Extract provided:
I am creating a utility that needs to be aware of all the datasets/tables that exist in my BigQuery project. My current code for getting this information is as follows (using Go API):
func populateExistingTableMap(service *bigquery.Service, cloudCtx context.Context, projectId string) (map[string]map[string]bool, error) {
tableMap := map[string]map[string]bool{}
call := service.Datasets.List(projectId)
//call.Fields("datasets/datasetReference")
if err := call.Pages(cloudCtx, func(page *bigquery.DatasetList) error {
for _, v := range page.Datasets {
if tableMap[v.DatasetReference.DatasetId] == nil {
tableMap[v.DatasetReference.DatasetId] = map[string]bool{}
}
table_call := service.Tables.List(projectId, v.DatasetReference.DatasetId)
//table_call.Fields("tables/tableReference")
if err := table_call.Pages(cloudCtx, func(page *bigquery.TableList) error {
for _, t := range page.Tables {
tableMap[v.DatasetReference.DatasetId][t.TableReference.TableId] = true
}
return nil
}); err != nil {
return errors.New("Error Parsing Table")
}
}
return nil
}); err != nil {
return tableMap, err
}
return tableMap, nil
}
For a project with about 5000 datasets, each with up to 10 tables, this code takes almost 15 minutes to return. Is there a faster way to iterate through the names of all existing datasets/tables? I have tried using the Fields method to return only the fields I need (you can see those lines commented out above), but that results in only 50 (exactly 50) of my datasets being returned.
Any ideas?
Here is an updated version of my code, with concurrency, that reduced the processing time from about 15 minutes to 3 minutes.
func populateExistingTableMap(service *bigquery.Service, cloudCtx context.Context, projectId string) (map[string]map[string]bool, error) {
tableMap = map[string]map[string]bool{}
call := service.Datasets.List(projectId)
//call.Fields("datasets/datasetReference")

Instructions:
1 – For each statement, decide whether the BigQuery thread supports it, answering yes or no and quoting the words of the thread that decide it.
(a) Each dataset in the project holds up to 10 tables.
(b) Using the Fields method made every dataset come back with fewer fields.
(c) The concurrent version brought the processing time down to about 3 minutes.
2 – Turn the paragraph of the BigQuery thread that begins "For a project with about 5000 datasets" into a short bulleted list that keeps its main facts.
3 – Please list every parameter of the first populateExistingTableMap function in the BigQuery thread, along with its type.
The rows after this point are separate material, unrelated to the BigQuery thread.

Records of locating words and elements:
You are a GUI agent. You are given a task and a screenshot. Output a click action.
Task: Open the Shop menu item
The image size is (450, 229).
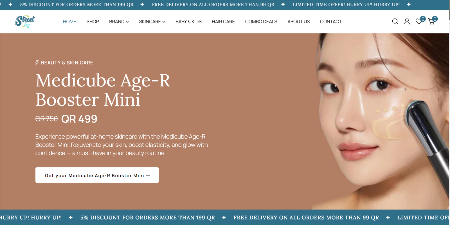click(x=93, y=22)
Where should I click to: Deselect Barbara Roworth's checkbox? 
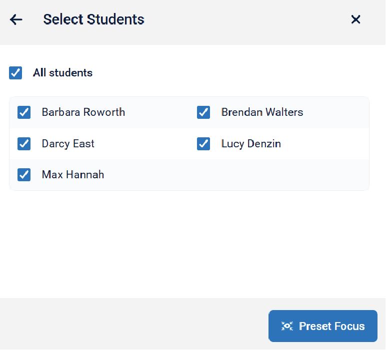point(24,112)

Expected results:
1 –
(a) Yes: "For a project with about 5000 datasets, each with up to 10 tables"
(b) No: "that results in only 50 (exactly 50) of my datasets being returned"
(c) Yes: "reduced the processing time from about 15 minutes to 3 minutes"

2 –
- With about 5000 datasets of up to 10 tables each, the code takes almost 15 minutes to return.
- The poster asks whether there is a faster way to iterate through the names of all datasets and tables.
- Using the Fields method to return only the needed fields (the commented-out lines) returns only 50 datasets, exactly 50.

3 –
- service *bigquery.Service
- cloudCtx context.Context
- projectId string